====== RECORDED INFORMATION ======
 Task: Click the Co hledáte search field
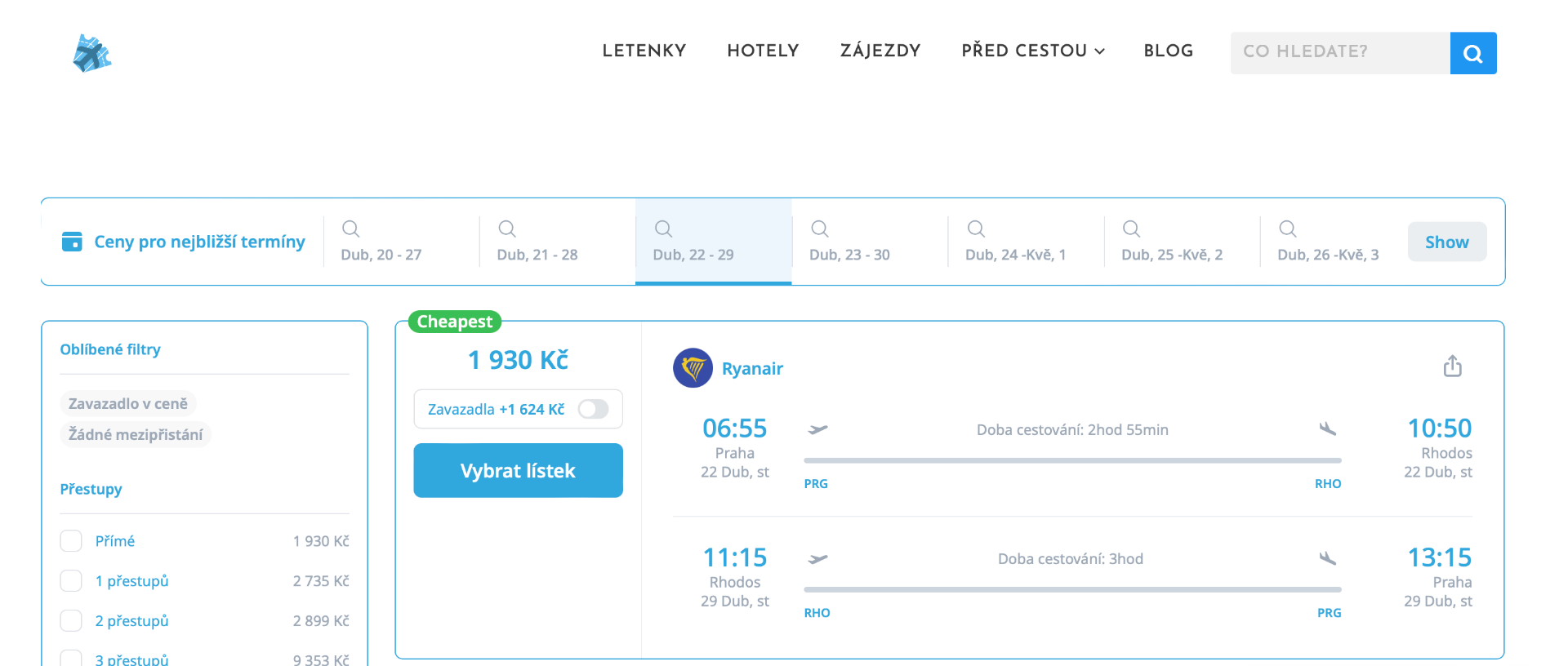click(x=1339, y=52)
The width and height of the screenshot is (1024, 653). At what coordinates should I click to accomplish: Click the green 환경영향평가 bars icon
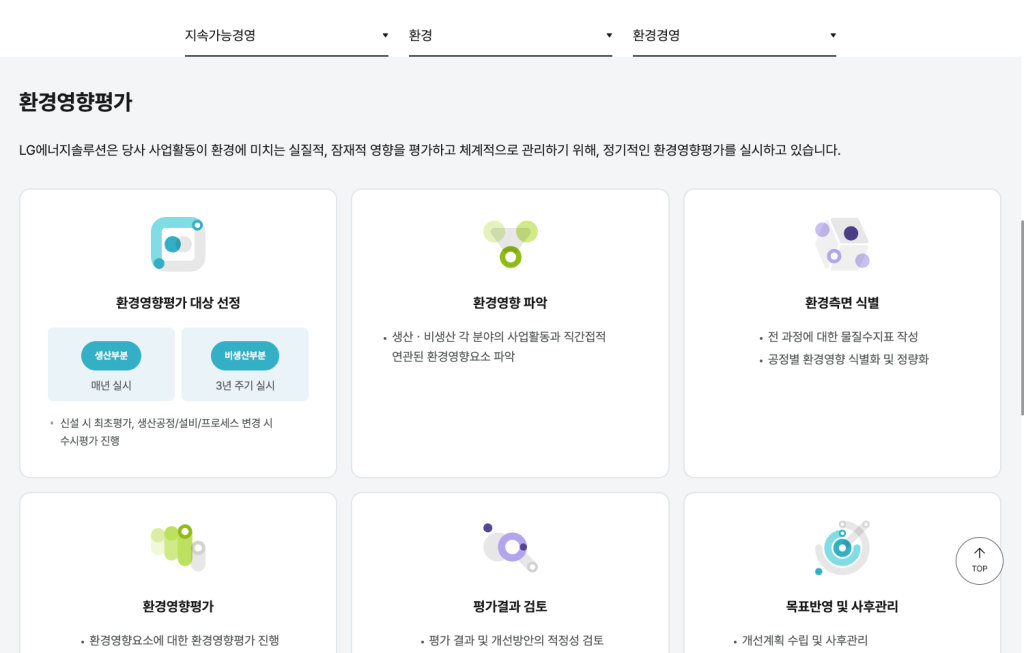point(178,546)
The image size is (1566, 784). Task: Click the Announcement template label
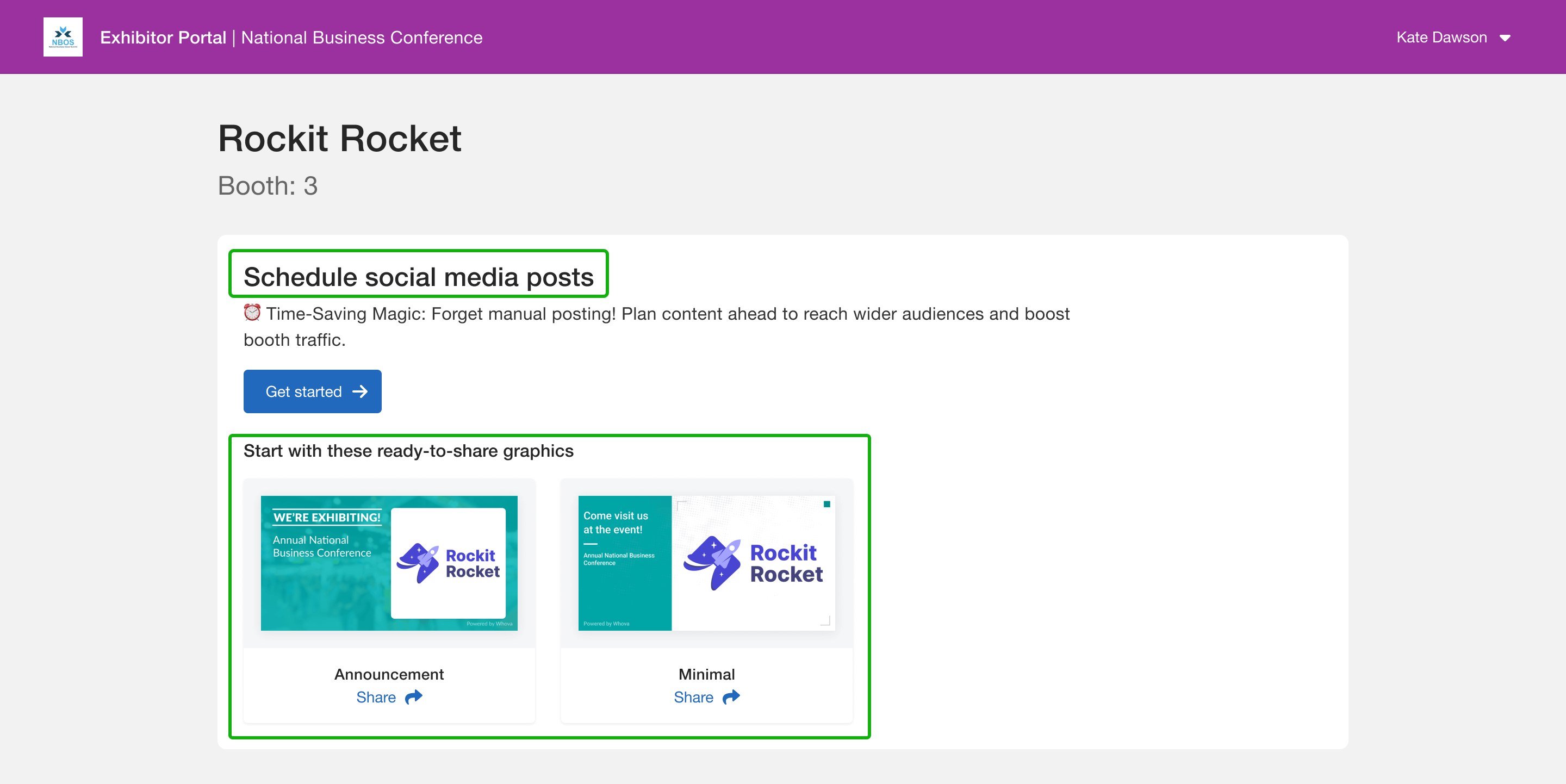coord(389,674)
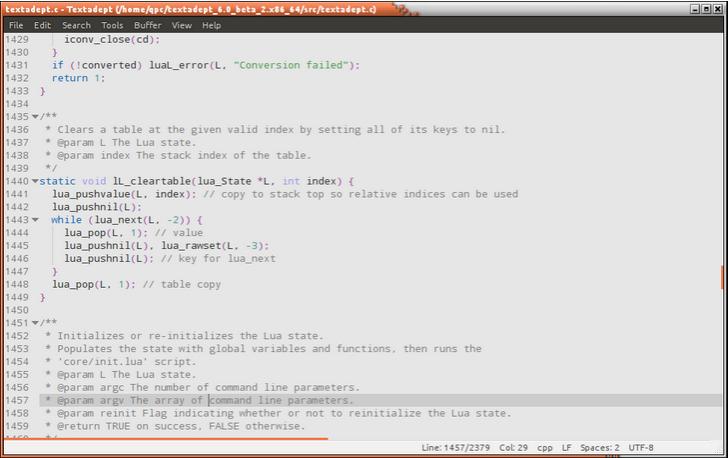Open the View menu
Screen dimensions: 728x458
pyautogui.click(x=181, y=25)
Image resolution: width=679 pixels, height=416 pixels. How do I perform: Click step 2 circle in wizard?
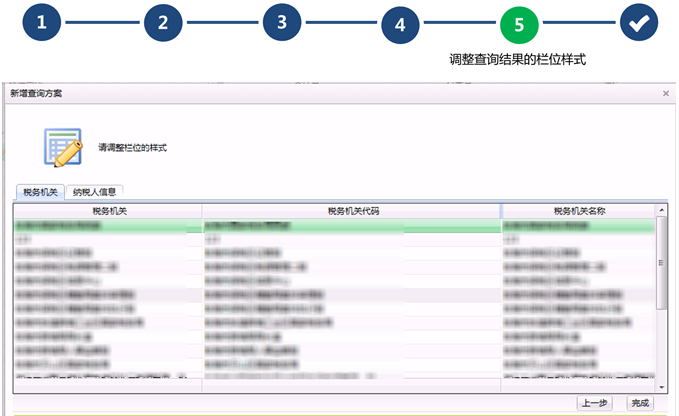(162, 23)
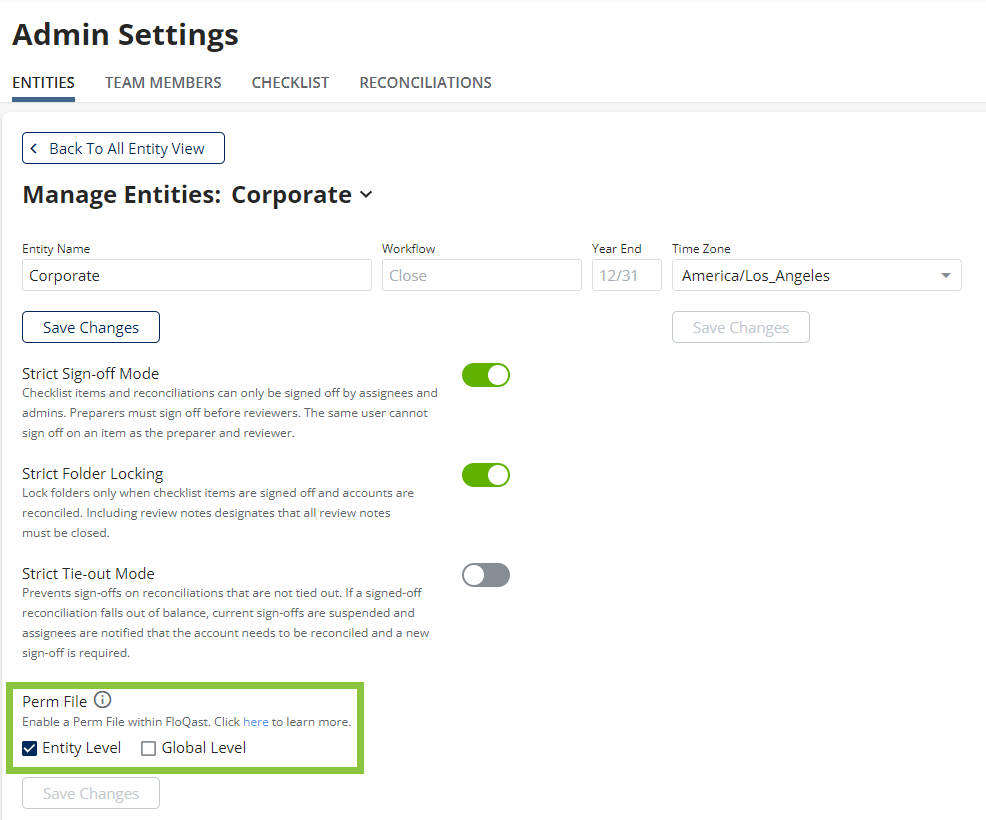Click the Year End field
The image size is (986, 820).
pyautogui.click(x=626, y=276)
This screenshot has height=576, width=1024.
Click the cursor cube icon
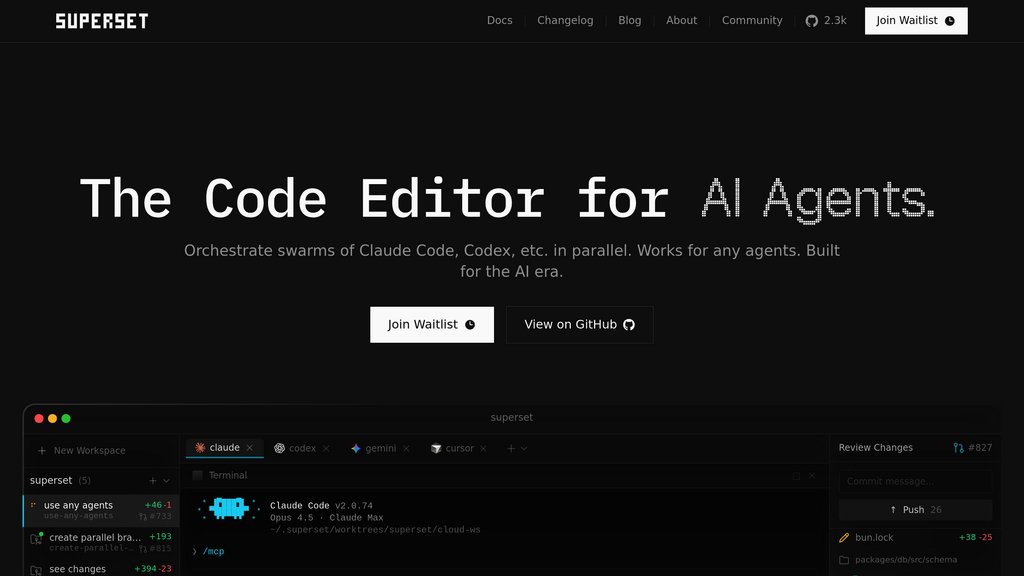click(436, 449)
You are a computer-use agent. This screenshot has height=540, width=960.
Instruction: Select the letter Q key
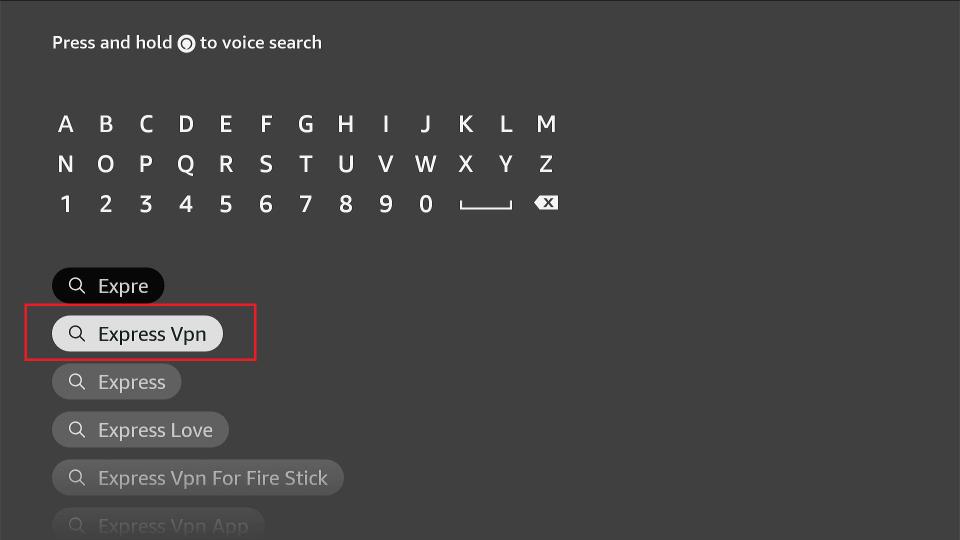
======
## [WHAT NEEDS TO BE DONE]
Copy the records from the line with "The image size is (1566, 784)." through the end of the records, swapping "Announcement" for "Invitation" and keeping everything else the same. Leave the pictures out.

## [RIGHT ANSWER]
The image size is (1566, 784). Task: Click the Invitation template label
coord(389,674)
Open the View menu
Screen dimensions: 728x458
pyautogui.click(x=181, y=25)
Image resolution: width=679 pixels, height=416 pixels. How do I perform: Click step 2 circle in wizard?
(162, 23)
Click the Year End field
The image size is (986, 820).
pyautogui.click(x=626, y=276)
This screenshot has height=576, width=1024.
Click the cursor cube icon
click(436, 449)
You are a computer-use agent. This screenshot has height=540, width=960.
Instruction: Select the letter Q key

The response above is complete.